Инструкция - вещь, конечно, хорошая, но исключительно редко исчерпывающая и доступная. Полученные давным-давно навыки для меня актуальны и до сих пор, ибо тенденция обратной зависимости качества инструкции от ее объема в последнее время стала угрожающе превращаться из метафоры в реальность.
Главный психологический барьер для многих перед компьютером - это ощущение беспомощности. Человек не ощущает себя владельцем ситуации, а как незадачливый экзаменуемый наобум пытается угадать, чего же от него хочет машина. Знакомая ситуация - вызываемая функция упрямо ведет себя не так, как описано в документации и не работает.

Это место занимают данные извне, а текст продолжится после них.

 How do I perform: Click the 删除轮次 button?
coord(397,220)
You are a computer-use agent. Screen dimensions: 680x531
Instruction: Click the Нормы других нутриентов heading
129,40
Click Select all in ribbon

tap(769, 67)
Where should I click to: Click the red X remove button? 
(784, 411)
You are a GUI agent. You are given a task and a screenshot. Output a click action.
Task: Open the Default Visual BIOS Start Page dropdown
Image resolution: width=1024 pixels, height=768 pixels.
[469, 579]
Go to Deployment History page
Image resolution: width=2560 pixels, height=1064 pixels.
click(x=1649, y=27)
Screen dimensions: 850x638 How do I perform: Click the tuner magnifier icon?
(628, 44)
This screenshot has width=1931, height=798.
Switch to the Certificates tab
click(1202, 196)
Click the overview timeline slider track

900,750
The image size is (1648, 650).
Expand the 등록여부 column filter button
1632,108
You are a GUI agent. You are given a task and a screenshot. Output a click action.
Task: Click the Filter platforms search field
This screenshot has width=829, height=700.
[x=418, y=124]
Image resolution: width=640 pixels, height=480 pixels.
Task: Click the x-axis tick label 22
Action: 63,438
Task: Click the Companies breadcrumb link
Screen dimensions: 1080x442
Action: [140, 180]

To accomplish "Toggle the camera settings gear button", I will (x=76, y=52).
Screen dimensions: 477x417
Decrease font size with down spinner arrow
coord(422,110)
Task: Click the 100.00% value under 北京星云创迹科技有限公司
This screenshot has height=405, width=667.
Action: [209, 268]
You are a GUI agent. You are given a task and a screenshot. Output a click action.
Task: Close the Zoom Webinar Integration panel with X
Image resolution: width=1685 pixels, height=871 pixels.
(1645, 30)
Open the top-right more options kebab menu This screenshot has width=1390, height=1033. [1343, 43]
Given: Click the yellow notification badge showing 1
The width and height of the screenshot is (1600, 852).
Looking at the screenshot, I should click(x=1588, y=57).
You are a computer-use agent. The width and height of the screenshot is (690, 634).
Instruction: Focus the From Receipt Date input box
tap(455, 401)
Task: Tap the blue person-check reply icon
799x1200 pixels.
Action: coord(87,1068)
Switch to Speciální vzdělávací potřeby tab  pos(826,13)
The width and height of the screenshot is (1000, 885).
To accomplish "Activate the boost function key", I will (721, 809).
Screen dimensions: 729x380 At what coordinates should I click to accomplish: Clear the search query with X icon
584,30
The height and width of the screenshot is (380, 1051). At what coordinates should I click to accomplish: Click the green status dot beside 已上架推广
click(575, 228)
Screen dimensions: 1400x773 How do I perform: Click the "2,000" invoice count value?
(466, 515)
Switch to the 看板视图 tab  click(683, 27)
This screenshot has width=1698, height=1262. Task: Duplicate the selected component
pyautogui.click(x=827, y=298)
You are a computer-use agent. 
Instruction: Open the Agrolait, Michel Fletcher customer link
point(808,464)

В данном случае не помешает прибегнуть к дизассемблированию и анализу ситуации, но возможно оптимальным будет другое решение. В любом случае возможны свои нетривиальные варианты. Показать пути их поиска и есть цель данной книги. Наивно полагать, что схема "нажал на кнопку - получил банан" работает во всех ситуациях. Или для того, что бы сбить банан всегда под рукой окажется палка, ящик или дерево. А если нет? Если задача не имеет известного и апробированного решения? Вот тогда то и приходится действовать, как говорят "по обстоятельствам". Научить этому читателя - моя задача.